Input material:

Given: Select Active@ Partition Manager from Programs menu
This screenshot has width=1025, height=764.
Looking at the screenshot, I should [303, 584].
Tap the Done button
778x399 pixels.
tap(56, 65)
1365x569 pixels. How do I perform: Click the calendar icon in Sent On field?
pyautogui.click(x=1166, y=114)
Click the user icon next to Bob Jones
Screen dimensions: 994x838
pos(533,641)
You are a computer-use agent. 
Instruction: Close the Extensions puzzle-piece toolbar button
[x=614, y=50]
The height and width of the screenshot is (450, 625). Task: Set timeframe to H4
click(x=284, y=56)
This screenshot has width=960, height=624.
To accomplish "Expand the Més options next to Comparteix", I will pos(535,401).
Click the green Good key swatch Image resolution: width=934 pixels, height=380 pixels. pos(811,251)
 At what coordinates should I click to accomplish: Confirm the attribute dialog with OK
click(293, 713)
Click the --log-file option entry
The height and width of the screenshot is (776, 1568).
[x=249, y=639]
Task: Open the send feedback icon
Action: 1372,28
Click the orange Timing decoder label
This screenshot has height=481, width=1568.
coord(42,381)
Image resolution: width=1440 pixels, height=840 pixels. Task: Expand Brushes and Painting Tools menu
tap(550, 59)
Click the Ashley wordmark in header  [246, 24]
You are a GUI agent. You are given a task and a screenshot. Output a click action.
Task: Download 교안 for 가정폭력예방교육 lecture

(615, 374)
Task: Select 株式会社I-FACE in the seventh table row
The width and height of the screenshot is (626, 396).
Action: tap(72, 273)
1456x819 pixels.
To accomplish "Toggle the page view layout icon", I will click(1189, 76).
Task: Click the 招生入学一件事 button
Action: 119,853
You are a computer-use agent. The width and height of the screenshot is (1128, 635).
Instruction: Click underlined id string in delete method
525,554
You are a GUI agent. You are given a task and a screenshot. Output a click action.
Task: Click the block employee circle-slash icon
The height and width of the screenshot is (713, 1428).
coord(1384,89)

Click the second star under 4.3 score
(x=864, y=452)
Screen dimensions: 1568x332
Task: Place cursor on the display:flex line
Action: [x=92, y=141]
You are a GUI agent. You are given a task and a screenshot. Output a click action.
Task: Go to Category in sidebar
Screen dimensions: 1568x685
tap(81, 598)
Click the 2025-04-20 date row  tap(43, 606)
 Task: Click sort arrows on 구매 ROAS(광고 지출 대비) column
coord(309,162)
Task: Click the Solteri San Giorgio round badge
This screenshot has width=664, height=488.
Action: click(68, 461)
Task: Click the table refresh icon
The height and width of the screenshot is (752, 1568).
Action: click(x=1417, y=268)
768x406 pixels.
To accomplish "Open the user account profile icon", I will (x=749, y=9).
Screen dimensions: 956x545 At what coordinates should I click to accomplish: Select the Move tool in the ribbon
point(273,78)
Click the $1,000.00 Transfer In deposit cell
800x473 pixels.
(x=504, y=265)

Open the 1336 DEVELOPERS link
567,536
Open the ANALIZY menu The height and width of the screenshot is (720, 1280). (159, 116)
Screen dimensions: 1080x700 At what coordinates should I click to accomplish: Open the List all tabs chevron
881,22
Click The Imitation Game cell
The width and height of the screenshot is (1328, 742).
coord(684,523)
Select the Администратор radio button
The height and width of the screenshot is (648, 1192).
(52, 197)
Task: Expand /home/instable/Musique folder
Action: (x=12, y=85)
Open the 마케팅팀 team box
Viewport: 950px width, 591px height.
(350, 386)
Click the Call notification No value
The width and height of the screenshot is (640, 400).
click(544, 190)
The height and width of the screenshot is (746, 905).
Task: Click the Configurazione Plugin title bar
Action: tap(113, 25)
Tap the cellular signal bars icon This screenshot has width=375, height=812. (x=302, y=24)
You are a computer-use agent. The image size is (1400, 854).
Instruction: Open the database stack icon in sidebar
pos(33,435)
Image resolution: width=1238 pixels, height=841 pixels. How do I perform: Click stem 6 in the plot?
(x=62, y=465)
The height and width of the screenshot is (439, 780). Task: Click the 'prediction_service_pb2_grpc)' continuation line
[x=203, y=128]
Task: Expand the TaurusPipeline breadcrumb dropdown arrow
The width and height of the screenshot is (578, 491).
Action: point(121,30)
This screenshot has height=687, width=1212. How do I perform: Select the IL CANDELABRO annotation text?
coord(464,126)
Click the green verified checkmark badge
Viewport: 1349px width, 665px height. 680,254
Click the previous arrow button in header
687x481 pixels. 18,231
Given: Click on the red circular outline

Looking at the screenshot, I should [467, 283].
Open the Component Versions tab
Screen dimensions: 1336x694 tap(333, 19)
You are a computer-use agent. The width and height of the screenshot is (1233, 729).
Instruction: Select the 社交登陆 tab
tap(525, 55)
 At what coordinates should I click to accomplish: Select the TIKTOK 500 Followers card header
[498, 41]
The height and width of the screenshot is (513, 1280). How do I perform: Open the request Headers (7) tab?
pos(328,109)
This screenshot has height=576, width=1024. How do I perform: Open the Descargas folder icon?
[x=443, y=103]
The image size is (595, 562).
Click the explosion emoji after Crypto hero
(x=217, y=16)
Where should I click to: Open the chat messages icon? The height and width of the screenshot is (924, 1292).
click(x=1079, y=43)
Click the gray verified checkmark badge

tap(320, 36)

Exercise: From the listing above, pick out every line containing "computer".

Solution:
You are a computer-use agent. 
You are a computer-use agent. The width and height of the screenshot is (1128, 635).
You are a computer-use agent. The image size is (1400, 854).
You are a computer-use agent. The width and height of the screenshot is (1233, 729).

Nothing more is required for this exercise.